§ 抽出テキスト:
((
ハイウェイを走る EV トラック

エグゼクティブの見解

商用車の電動化によるグローバル輸送業界の脱炭素化に貢献

著者: Steven Merkt (トランポーテーション ソリューションズ プレジデント)

昨年の 6 月、カリフォルニア州では、商用トラックの電動化に関して広範囲に及ぶ規制が可決されました。 カリフォルニア州大気資源委員会 (CARB) が作成した「トラックに関する排出規制(dvanced Clean Trucks)」規則では、国内でのゼロエミッション電気トラックの新規販売数を、2024 年から 2045 年まで毎年増加させることを求めており、2045 年にはすべての新しいトラックはカーボンニュートラルであることが義務化されます。

 

世界の他の国々では、規制の強化により、商用車両の電化が継続的に進んでいます: 中国では、電気自動車分野で消費されるすべての新しいエネルギーのうち、商用車が約 70% を占めており、欧州では欧州委員会により、2030 年までに 8,000 台のゼロエミッショントラックを運用させるという目標が最近発表されています。

 

これらの規制と目的は、電気トラックに関して世界で最初の正式な立法措置ではあるもののこれらは民間部門よりも遅れている点が目に付きます。

次世代自動車に重点を置く OEM は、バッテリーの効率と堅牢性を改善する方法を模索するとともに、水素ソリューションが独自の輸送ニーズに適した技術となる可能性を調査しています。
次世代自動車に重点を置く OEM は、バッテリーの効率と堅牢性を改善する方法を模索するとともに、水素ソリューションが独自の輸送ニーズに適した技術となる可能性を調査しています。
))
§ 課題設定: 商用トラックの電動化を扱った上の文章を、最後の文の後から書き継いでください。

§ 表示中の一覧:
((
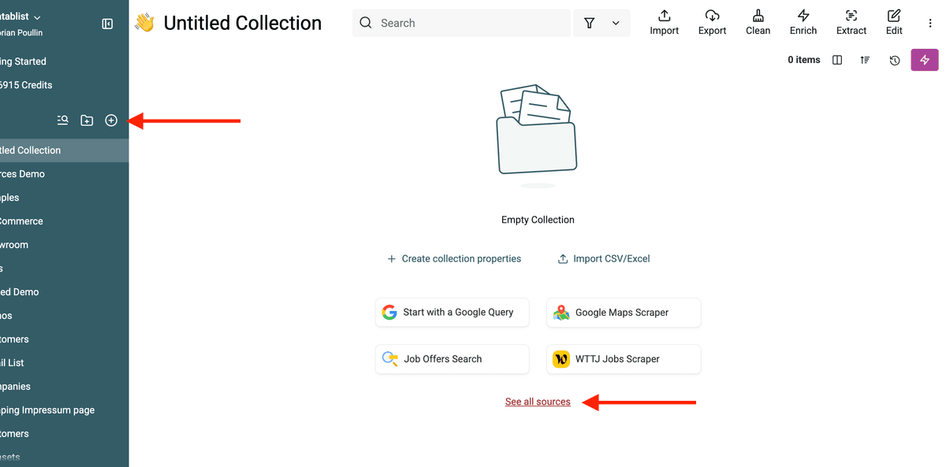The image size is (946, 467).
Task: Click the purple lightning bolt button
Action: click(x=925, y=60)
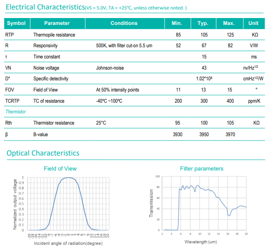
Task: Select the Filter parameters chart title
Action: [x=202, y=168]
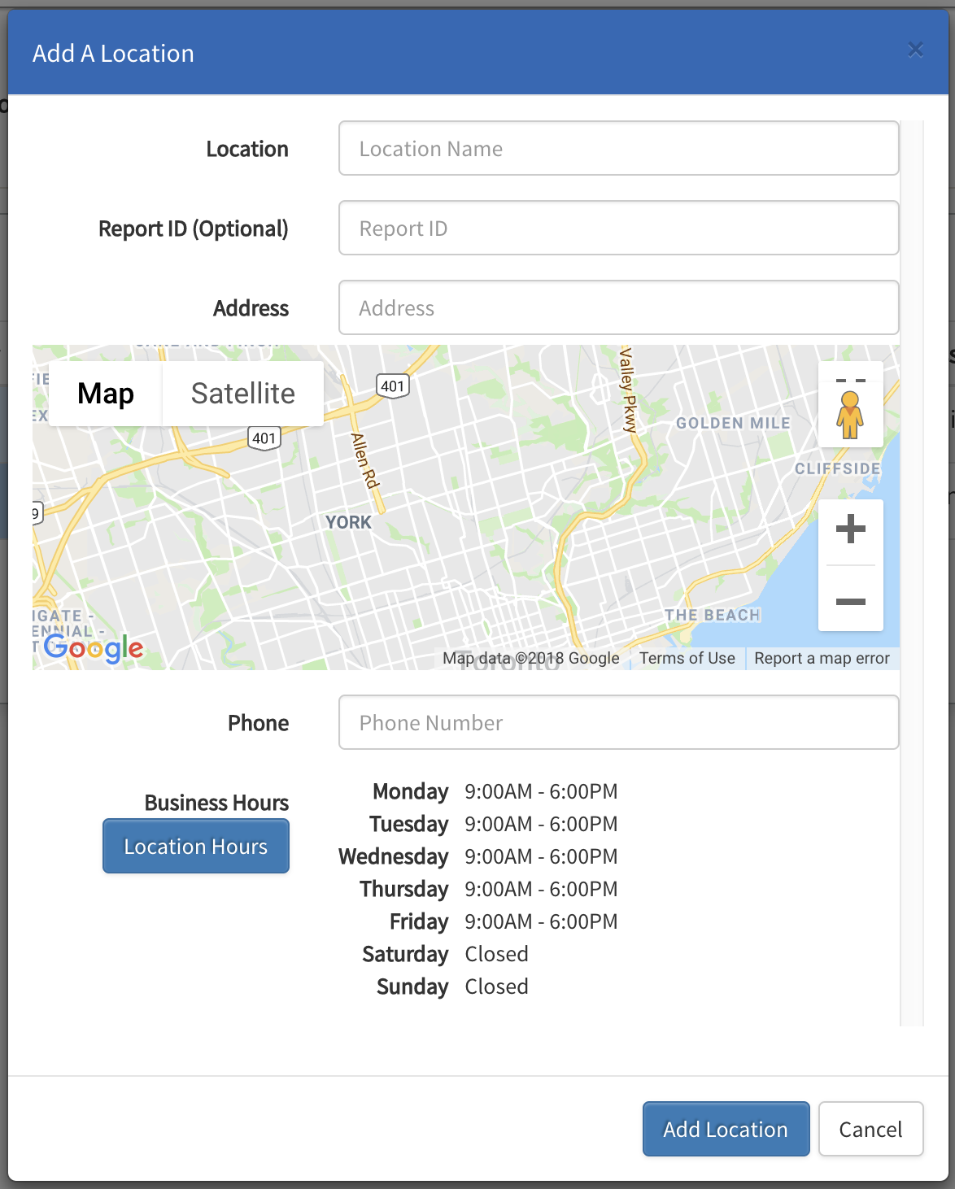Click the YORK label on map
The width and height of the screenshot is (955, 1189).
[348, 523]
))
§ 解答:
アマゾン、フェデックス、フォードヨーロッパ、ゼネラル・モーターズ ブライト・ドロップ、および日本の日野自動車などの大手企業では、商用車の電動化に大規模な投資を行っています。 当社では乗用車分野が数十年前に行った手法とは全く異なる方法を考えています。

 

当社では、今後商用車の電動化が急速に進むものと予測しており、個人的には民間部門のイノベーションが、クリーンで環境にやさしい商用車の推進において、大きな役割を果たす転換点に来ていると考えています。

 

この変化は、当社にとって絶好のビジネスチャンスと期待しています。TE Connectivity(以下「TE」)は早期から電動化に投資しているため、急速に電動化する商業分野をサポートする体制を整えています。その理由は、当社の接続技術が、採掘や建設など極めて過酷な産業用途向けに設計されているからです。

 

この高度な技術は、バス、トラック、および輸送トラックなどの商用車との親和性が高いため、日々の商用利用による摩耗や破損に対するニーズに十分に対応できるだけでなく、修理や交換も最小限に抑え、電動化により長期的にコストが大きく節約されることが、お客様にとってのメリットとなります。

今後の燃料ソリューションの見通し

急速な都市化と E コマースの発展は、バスやごみ収集トラックから、ラストマイル配送トラックや長距離輸送トラックまで、全世界において商用車に対する需要を引き続き高めています。 これらのすべては消費者により促進されており、彼らは生産から配送に至るまで、より環境にやさしいものを購入したいと考えています。業界の研究者らは、2027 年までにラストマイル配送市場だけでも、2,872.2 億米ドルに達し、同時期の CAGR(年平均成長率) が 5% に到達するものと予測しています。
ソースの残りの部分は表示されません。